The Consumer Financial Protection Bureau (CFPB) is reportedly planning to tighten up regulation of BNPL companies, introducing the same baseline consumer protections that already exist for credit cards.
With buy now pay later (BNPL) services booming, last year the CFPB introduced an inquiry into the market amid worries about accumulating debt levels and data harvesting by vendors.
The regulator submitted a series of orders to Klarna, PayPal, Affirm, Afterpay, and Zip to hand over information about their business models and clients’ shopping behavior when using their products. The report discovered that the five companies originated a cumulative 180 million loans in 2021, reaching $24.2 billion, an increase of over 200% from 2019.

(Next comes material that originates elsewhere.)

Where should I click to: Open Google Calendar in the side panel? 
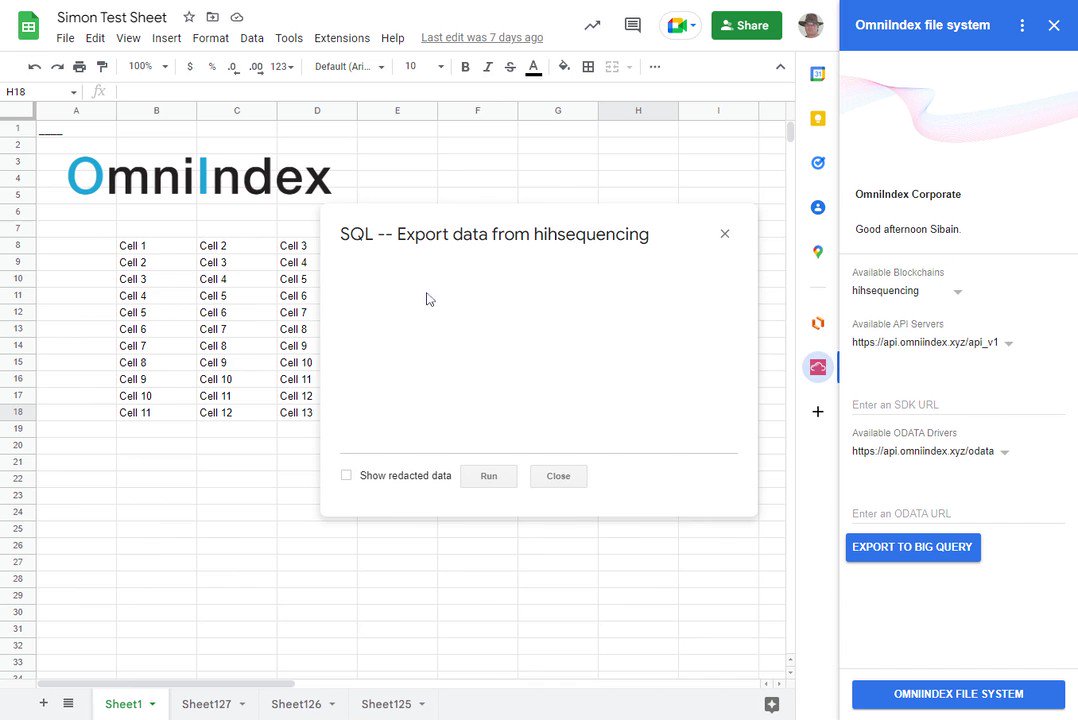coord(817,73)
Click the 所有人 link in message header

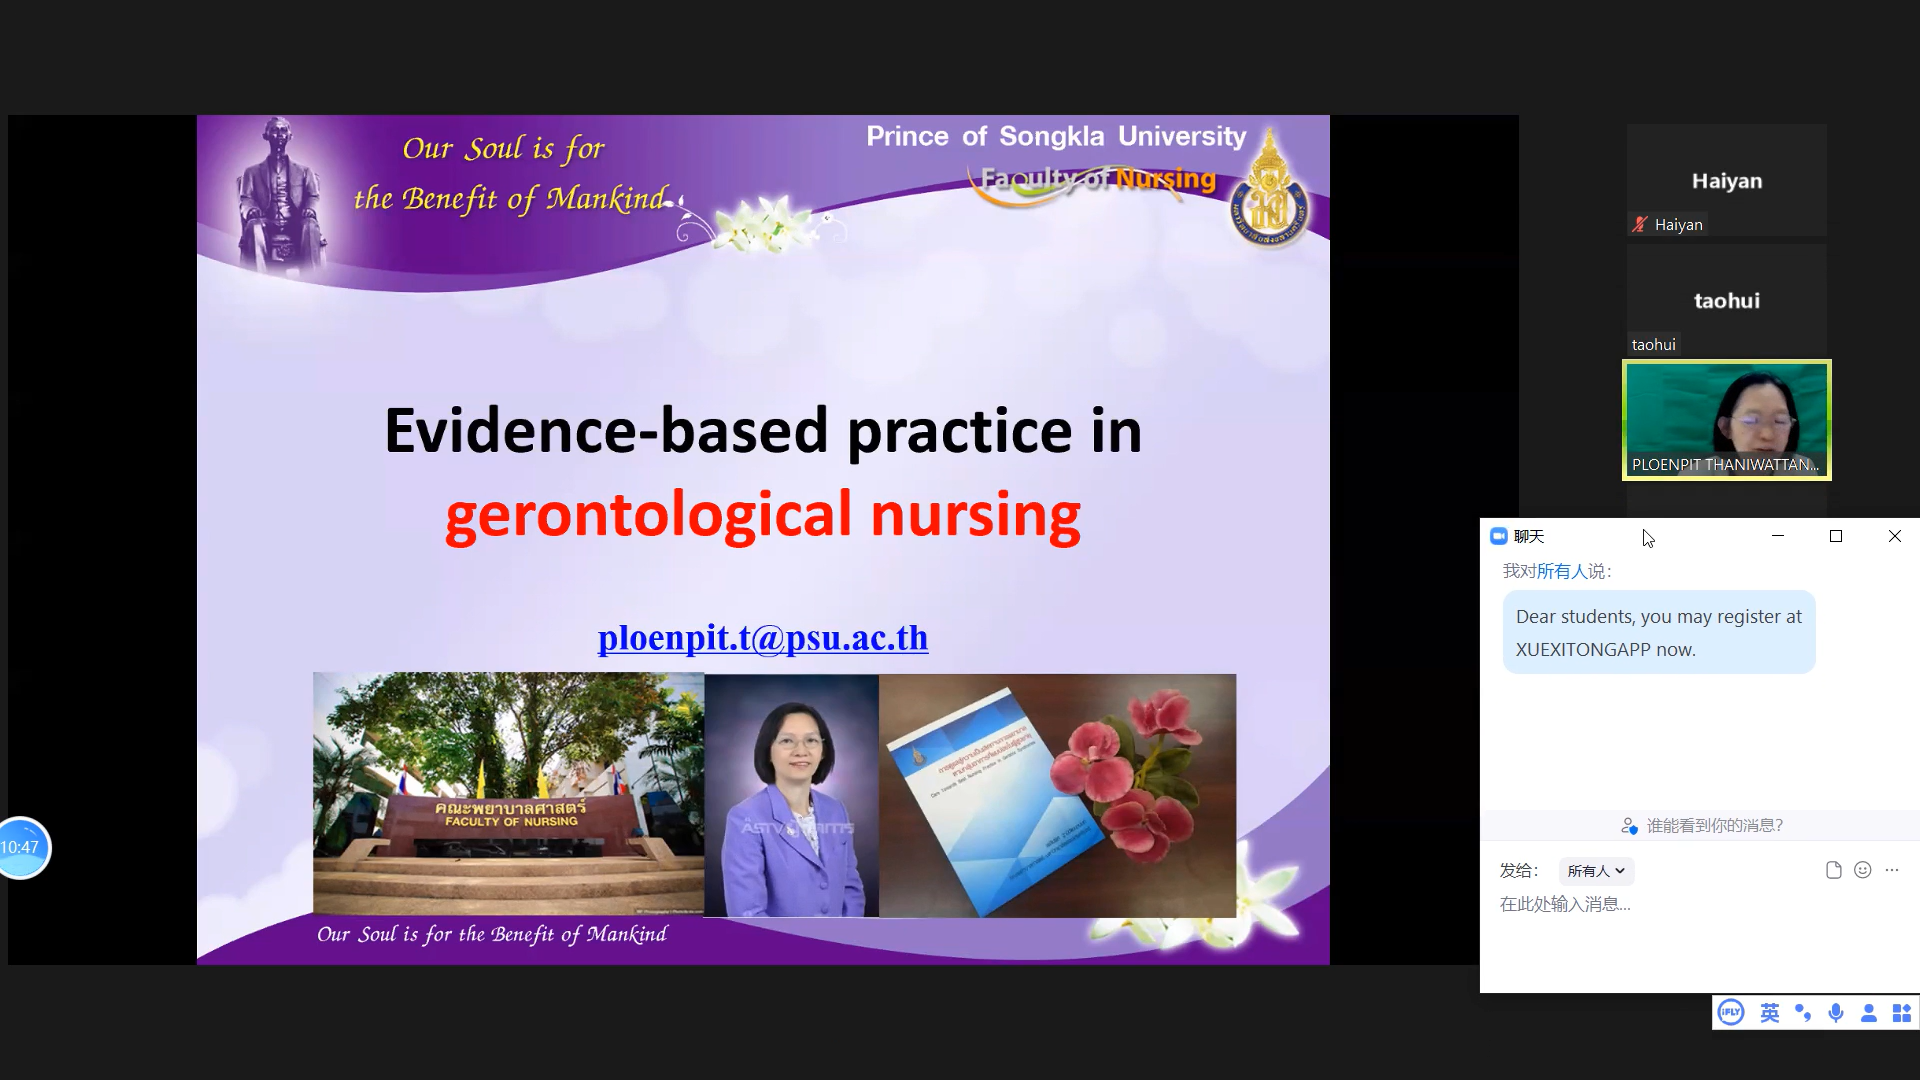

For now, the bureau’s director Rohit Chopra has laid out defined plans to bring this growing sector under supervision. Chopra said that he has asked staff to:
“Identify potential interpretive guidance or rules to issue to ensure that Buy Now, Pay Later firms adhere to many of the baseline protections that Congress has already established for credit cards”.
Furthermore, the CFPB is looking at the available data surveillance practices, mainly some of the types of transactional, demographic, and behavioral data collected for uses outside of the lending transaction.
This is linked to a separate CFPB inquiry into the move of Big Tech into payments, with some players – most notably Apple – looking to enter the BNPL sector.
Chopra Said:
“In the United States, we have generally had a separation between banking and commerce. But, as Big Tech-style business practices are adopted in the payments and financial services arena, that separation goes out the door.”